Molecular Structure of Chromosomes and Transposable Elements

Definition: Chromosomes are structures that contain an organism's genetic material, comprising complexes of DNA and proteins.
Genome: The complete set of genetic material possessed by an organism.
- In prokaryotes: typically a single circular chromosome.
- In eukaryotes: a complete set of linear nuclear chromosomes.
- Eukaryotes also possess mitochondrial and, in plants, chloroplast genomes.

The main role of genetic material is to store information necessary for developing organism traits, primarily through protein-coding genes.
Critical DNA functions include:
- Synthesis of RNA and cellular proteins.
- Replication of chromosomes.
- Proper segregation and compaction of chromosomes to fit within cells.

Examination of three features of chromosomes:
- General organization of functional sites on a chromosome.
- Transposition of transposable elements (TEs).
- Molecular mechanisms of chromosome compaction.

Prokaryotic chromosomal DNA is usually a circular molecule, millions of nucleotides long.
Examples: E. coli has ~4.6 million base pairs; Haemophilus influenzae has ~1.8 million base pairs.
A bacterial chromosome typically includes thousands of genes, with intergenic regions between them.
Must have at least one origin of replication to initiate DNA replication.
Compaction of chromosomal DNA (1000-fold) is achieved through:
- Formation of loop domains (microdomains).
- Use of nucleoid-associated proteins (NAPs) that stabilize the structure.

Supercoiling: Compacts bacterial chromosomes via additional twists, forming negative or positive supercoils.
- Negative supercoiling enhances strand separation, aiding in replication and transcription.
- Controlled by enzymes such as DNA gyrase (introduces negative supercoils) and DNA topoisomerase I (relaxes negative supercoils).

Eukaryotic chromosomes are usually linear and composed of multiple sets of chromosomes.
Contain numerous origins of replication, centromeres, and telomeres essential for stability and replication.
Classification of DNA sequences:
- Unique: Found once in the genome.
- Moderately repetitive: Found several hundred to thousands of times.
- Highly repetitive: Found tens of thousands to millions of times.
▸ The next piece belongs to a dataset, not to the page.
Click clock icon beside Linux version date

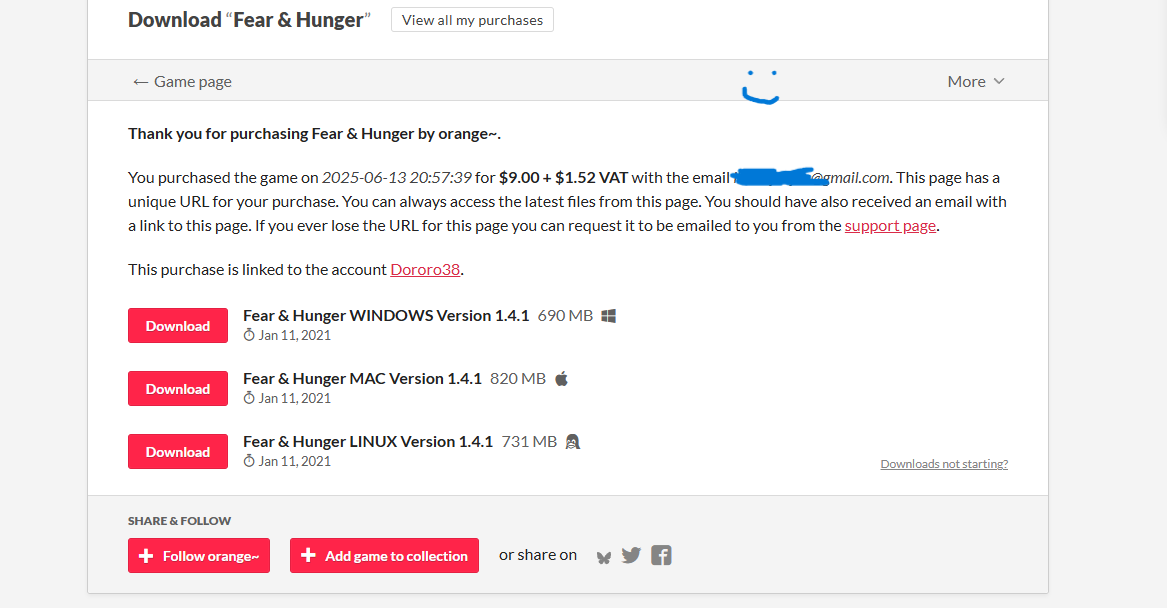coord(249,461)
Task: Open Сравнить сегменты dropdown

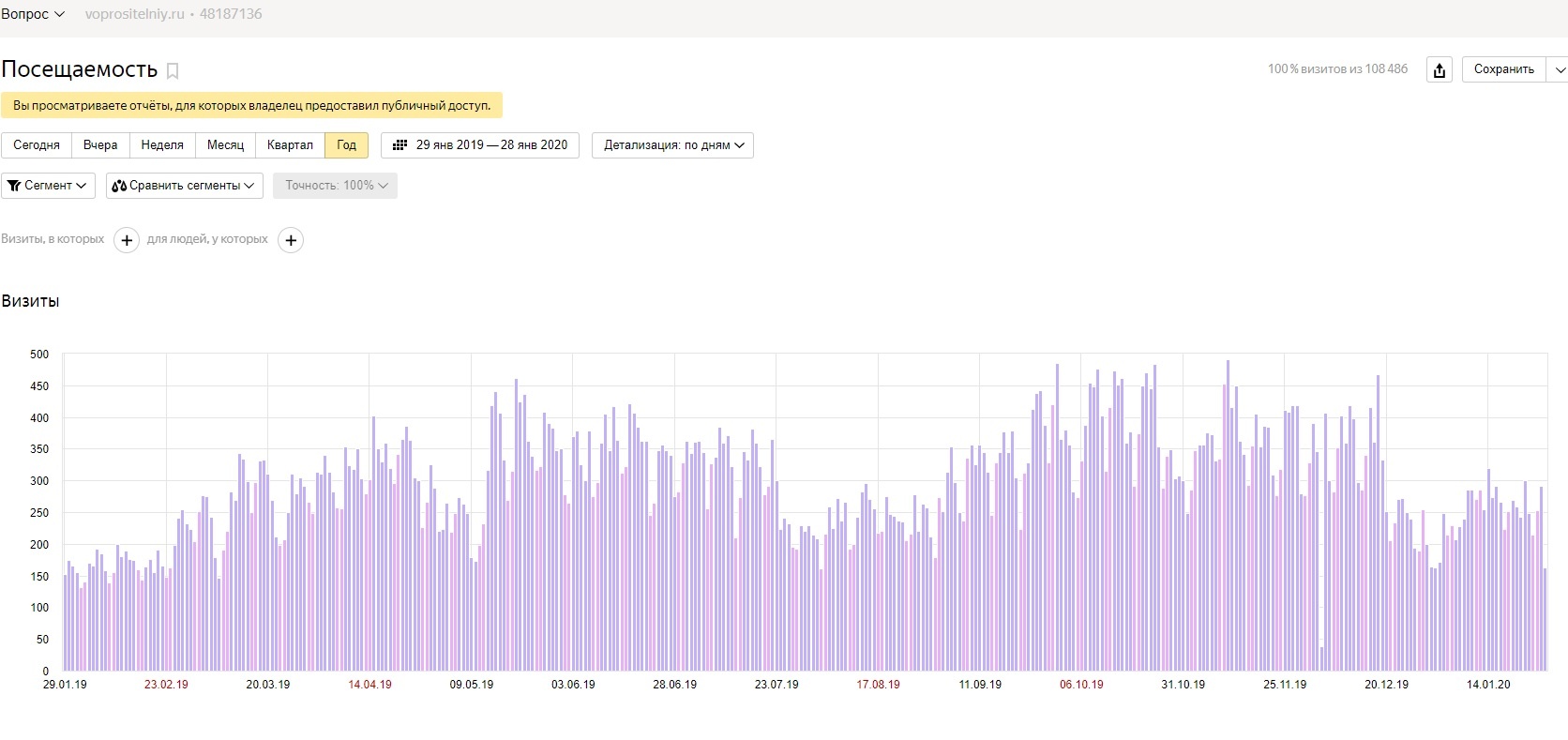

Definition: Small segments of DNA that can integrate into new locations within the genome.
- First identified by Barbara McClintock in corn.
- Classified into simple transposons (move directly to new sites) and retrotransposons (use RNA intermediate for movement).
Transposition can cause various genetic changes, such as mutations or chromosomal rearrangements.

Nucleosomes are the repeating unit of eukaryotic chromatin, comprised of DNA wrapped around histone proteins.
Composed of core histones (H2A, H2B, H3, H4) and linker histone (H1), facilitating further compaction of DNA into higher-order structures.

DNA in eukaryotic cells is organized into chromatin, which can exist in forms of heterochromatin (tightly packed, transcriptionally inactive) and euchromatin (loosely packed, active).
Interactions among nucleosomes and specialized proteins lead to various topological configurations within the nucleus.

During mitosis, cohesin ensures sister chromatid cohesion while condensin facilitates chromosome compaction.
These complexes are essential for proper alignment and separation of chromosomes during cell division.

Four levels of organization:
- Level 1: Distinct territories of chromosomes in the nucleus.
- Level 2: Compartment organization within territories.
- Level 3: Structural domains (TADs).
- Level 4: Nucleosome interactions forming zigzag structures.

The structure and organization of chromosomes are crucial for the proper functioning and stability of genetic material. Transposable elements play significant roles in genetic diversity and evolution, while the specific mechanisms of compaction affect gene expression and regulation throughout the cell cycle.